ST 1.1, Prologue

Is the Summa Theologiae necessary?

St. Thomas begins his prologue with what feels like a truism:  someone who teaches the Catholic faith should teach not just the advanced but also beginners.  Why would anyone think otherwise?  How do people become “advanced” after all except by being taught?

But the medieval university system did in fact have St. Thomas in class with only the most advanced students.  Beginners at the university would read the whole of Scripture quickly with instruction from a more advanced student, and they would read the Sentences of Peter Lombard and other texts before they ever got into a room with a master like Thomas.  Once with the master, they would read and comment on Scripture line by line.

Now, St. Thomas did teach less advanced students.  Going beyond his duties as a university Master, he wrote commentaries on Aristotle for his fellow Dominicans, answered letters from dignitaries, and in general tried to make himself helpful.  That, he says, is what every teacher of the Catholic faith should do:  help even beginners, not just the high-powered graduate students who end up in the master’s university classroom.

As he says, the road for beginners was difficult and bewildering.  To get an initial grasp of theology, one had to read the many and varied books of Scripture, the various patristic commentaries on the many and varied books of Scripture, and homilies by great saints of the past, and all the rest of that trackless forest we call the Catholic tradition.  The closest thing to a system was Peter Lombard’s Sentences, and even that was a kind of funky old mansion with crazy wings and side rooms and closets and antechambers to the closets.  Dante’s Divine Comedy—sometimes described as the summa poetica—begins with a pilgrim who wakes up in a dark, dense forest and cannot find a path; St. Thomas’s Summa Theologica begins with as student who faces the rich but seemingly impenetrable and forbidding forest of Catholic tradition, and who waits in vain for his Virgil to appear.
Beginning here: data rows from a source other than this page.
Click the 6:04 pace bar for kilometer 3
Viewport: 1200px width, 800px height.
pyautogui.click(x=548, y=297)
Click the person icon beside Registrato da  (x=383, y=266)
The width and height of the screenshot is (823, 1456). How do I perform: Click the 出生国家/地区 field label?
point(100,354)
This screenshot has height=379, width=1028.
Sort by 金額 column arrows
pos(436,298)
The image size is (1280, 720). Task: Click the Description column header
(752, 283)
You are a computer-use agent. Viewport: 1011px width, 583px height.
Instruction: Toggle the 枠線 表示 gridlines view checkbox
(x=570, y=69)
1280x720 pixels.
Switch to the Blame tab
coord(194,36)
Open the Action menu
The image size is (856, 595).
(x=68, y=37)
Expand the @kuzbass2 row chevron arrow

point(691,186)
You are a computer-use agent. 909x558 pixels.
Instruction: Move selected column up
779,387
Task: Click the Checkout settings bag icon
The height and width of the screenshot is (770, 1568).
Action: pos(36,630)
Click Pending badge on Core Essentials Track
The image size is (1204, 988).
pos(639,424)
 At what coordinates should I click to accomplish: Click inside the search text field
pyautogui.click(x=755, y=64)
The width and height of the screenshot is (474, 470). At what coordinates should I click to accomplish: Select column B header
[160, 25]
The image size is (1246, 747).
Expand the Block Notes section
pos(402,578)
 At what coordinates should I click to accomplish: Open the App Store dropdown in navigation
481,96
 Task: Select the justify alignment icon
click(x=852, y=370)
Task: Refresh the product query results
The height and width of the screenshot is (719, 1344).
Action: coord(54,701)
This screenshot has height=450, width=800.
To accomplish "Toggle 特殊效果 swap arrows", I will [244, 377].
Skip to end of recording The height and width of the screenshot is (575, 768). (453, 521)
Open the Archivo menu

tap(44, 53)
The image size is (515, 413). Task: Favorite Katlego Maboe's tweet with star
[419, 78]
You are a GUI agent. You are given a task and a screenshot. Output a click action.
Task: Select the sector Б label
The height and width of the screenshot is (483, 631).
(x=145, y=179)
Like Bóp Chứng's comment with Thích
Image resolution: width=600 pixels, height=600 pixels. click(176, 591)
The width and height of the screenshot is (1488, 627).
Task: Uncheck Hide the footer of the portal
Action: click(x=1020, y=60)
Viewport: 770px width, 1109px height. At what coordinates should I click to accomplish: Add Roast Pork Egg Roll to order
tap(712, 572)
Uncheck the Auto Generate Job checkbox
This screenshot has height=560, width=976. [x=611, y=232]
So St. Thomas proposes to write a brief book to instruct beginners.  And he proceeds to write a huge, multivolume work that has been the life-study of expert theologians ever since.  If that was brief, what would “long” look like?  And if the Summa is for beginners, what are the “advanced” people doing?

For a visual answer, find the Patrologia Latina et Graeca sometime and ponder the several bookcases it burdens.  That is what “long” looks like:  without a systematic introduction, that is where a beginner would have to go to learn theology.  And that is what “advanced” looks like:  it takes more understanding and experience to find one’s way through Scripture and the Fathers than it does to work through the Summa in a linear way.

In other words, St. Thomas genuinely believes that his Summa is not the climax of theology, not something that replaces the Fathers, but an introduction to the more serious work of reading the Tradition.  A clean system is less important than the trackless forest—St. Thomas believes this with all his heart.  He just thinks that a good systematic start will equip beginners for their wilderness trek.

I like to think that when St. Thomas uses the first person plural (“we shall try”), he is not just using a royal “we” but rather including his readers in the effort.  In other words, his readers are themselves teachers of the Catholic faith, and they will try, together with St. Thomas, to explain Sacred Doctrine in a brief and clear way.  And with St. Thomas’s help, maybe his readers’ students won’t feel so lost, weary, and confused.